--- start of Document text ---
Fix integration tests

lantiga · lantiga · commit a8310cf69602 · 2024-11-26T12:37:24.000Z
diff --git a/tests/tests_fabric/conftest.py b/tests/tests_fabric/conftest.py
@@ -69,6 +69,7 @@ def restore_env_variables():
         "OMP_NUM_THREADS",  # set by our launchers
         # set by torchdynamo
         "TRITON_CACHE_DIR",
+        "TORCHINDUCTOR_CACHE_DIR",
     }
     leaked_vars.difference_update(allowlist)
     assert not leaked_vars, f"test is leaking environment variable(s): {set(leaked_vars)}"
--- end of Document text ---
» **Exercise objective**
Can you transcribe the integration-test commit, everything from "lantiga · lantiga" down to "leaked_vars.difference_update(allowlist)"? The lines after this point come from a separate source.
--- start of Supplied data ---
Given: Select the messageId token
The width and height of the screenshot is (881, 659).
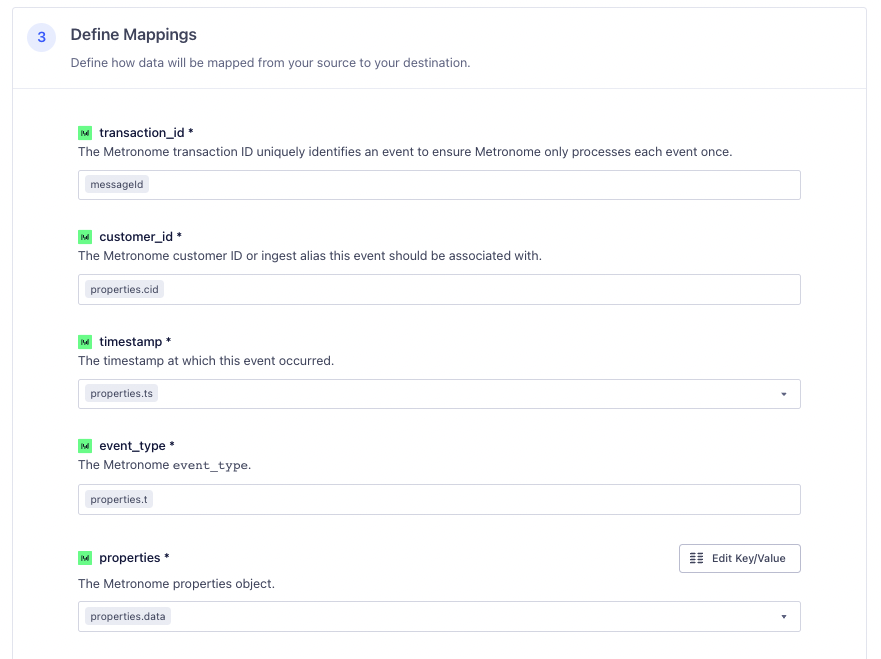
--- end of Supplied data ---
» **Output for this exercise**
lantiga · lantiga · commit a8310cf69602 · 2024-11-26T12:37:24.000Z
diff --git a/tests/tests_fabric/conftest.py b/tests/tests_fabric/conftest.py
@@ -69,6 +69,7 @@ def restore_env_variables():
         "OMP_NUM_THREADS",  # set by our launchers
         # set by torchdynamo
         "TRITON_CACHE_DIR",
+        "TORCHINDUCTOR_CACHE_DIR",
     }
     leaked_vars.difference_update(allowlist)